Style vs. Security for Macs

“I’m a total Apple fanboy,” said security consultant Dino Dai Zovi during his talk yesterday afternoon at the SOURCE Boston computer-security conference. “If Apple made clothes, I’d probably dress in them.”

But part of being an Apple fanboy for Dai Zovi means hacking Macs, and he says that OS X is often easier to hack than Vista or Linux.

Apple enthusiasts often extol the security of the Mac operating system, and they rarely run antivirus software. Dai Zovi agrees that Macs generally face less attack from malware authors, but he said that’s not due to the impenetrability of OS X. The Mac may be safer, but it’s not necessarily secure, he said, comparing the situation to leaving your front door unlocked because there aren’t many thieves in the neighborhood.

Today, about 10 percent of browsers run on OS X, so it’s just not profitable for malware authors to go after Macs, Dai Zovi said. However, the situation could change if Apple continues to gain market share.

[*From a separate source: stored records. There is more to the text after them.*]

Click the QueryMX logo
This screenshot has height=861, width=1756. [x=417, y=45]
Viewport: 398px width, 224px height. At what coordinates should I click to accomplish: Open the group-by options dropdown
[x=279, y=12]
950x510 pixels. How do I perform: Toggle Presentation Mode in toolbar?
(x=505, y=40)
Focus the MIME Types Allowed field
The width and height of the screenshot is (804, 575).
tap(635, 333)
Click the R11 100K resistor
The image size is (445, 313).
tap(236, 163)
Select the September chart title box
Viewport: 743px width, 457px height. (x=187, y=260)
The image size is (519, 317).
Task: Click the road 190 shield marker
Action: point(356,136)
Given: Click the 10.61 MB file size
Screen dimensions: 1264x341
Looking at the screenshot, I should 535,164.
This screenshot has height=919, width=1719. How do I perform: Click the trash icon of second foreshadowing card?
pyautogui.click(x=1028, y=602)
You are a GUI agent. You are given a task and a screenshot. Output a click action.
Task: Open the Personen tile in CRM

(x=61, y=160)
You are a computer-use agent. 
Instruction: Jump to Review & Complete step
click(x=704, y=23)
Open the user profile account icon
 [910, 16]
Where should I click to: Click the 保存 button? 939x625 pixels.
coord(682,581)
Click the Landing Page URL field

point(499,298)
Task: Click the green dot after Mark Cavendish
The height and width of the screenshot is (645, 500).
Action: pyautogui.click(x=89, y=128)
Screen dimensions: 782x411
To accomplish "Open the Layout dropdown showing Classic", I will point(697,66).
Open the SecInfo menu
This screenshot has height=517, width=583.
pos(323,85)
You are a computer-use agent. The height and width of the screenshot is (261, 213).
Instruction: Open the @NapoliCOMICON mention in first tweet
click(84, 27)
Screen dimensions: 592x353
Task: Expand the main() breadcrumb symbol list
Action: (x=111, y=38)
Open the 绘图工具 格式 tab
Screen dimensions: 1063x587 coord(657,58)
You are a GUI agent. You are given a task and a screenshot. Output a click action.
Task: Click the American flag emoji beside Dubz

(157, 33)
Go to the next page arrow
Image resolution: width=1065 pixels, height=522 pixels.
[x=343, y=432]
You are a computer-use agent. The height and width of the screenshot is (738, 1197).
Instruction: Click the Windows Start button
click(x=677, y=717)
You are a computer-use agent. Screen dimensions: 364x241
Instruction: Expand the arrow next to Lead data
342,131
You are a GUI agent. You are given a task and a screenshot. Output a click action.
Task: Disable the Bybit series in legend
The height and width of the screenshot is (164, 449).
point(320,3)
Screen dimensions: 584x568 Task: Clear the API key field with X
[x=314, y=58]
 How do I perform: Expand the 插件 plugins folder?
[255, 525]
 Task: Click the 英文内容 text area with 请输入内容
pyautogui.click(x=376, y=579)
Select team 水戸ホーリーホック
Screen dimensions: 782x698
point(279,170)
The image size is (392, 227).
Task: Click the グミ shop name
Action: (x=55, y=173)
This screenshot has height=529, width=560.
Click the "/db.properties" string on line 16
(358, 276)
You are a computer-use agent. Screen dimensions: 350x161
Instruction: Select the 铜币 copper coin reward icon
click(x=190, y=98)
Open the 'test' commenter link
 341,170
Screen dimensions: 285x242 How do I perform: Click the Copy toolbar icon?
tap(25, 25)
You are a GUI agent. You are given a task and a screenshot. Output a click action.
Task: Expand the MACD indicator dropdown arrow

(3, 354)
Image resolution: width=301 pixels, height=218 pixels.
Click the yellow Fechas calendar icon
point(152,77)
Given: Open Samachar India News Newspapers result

In his talk, Dai Zovi demonstrated an OS X attack that allowed him to take control of the built-in camera on a MacBook. He also outlined several ways that attackers could exploit flaws in OS X. For example, he said that many exploits require attackers to locate data stored in a computer’s memory. Vista and Linux use randomization to make this hard to do, and, while OS X does randomize some data, other things are relatively easy for an attacker to find.

Dai Zovi said that Apple has a chance to improve security with its forthcoming Snow Leopard update to OS X. Without improved security, he worries that people may start worming in to Apple’s computers. “Writing exploits for Vista is hard work,” he said. “But writing exploits for Mac is fun.”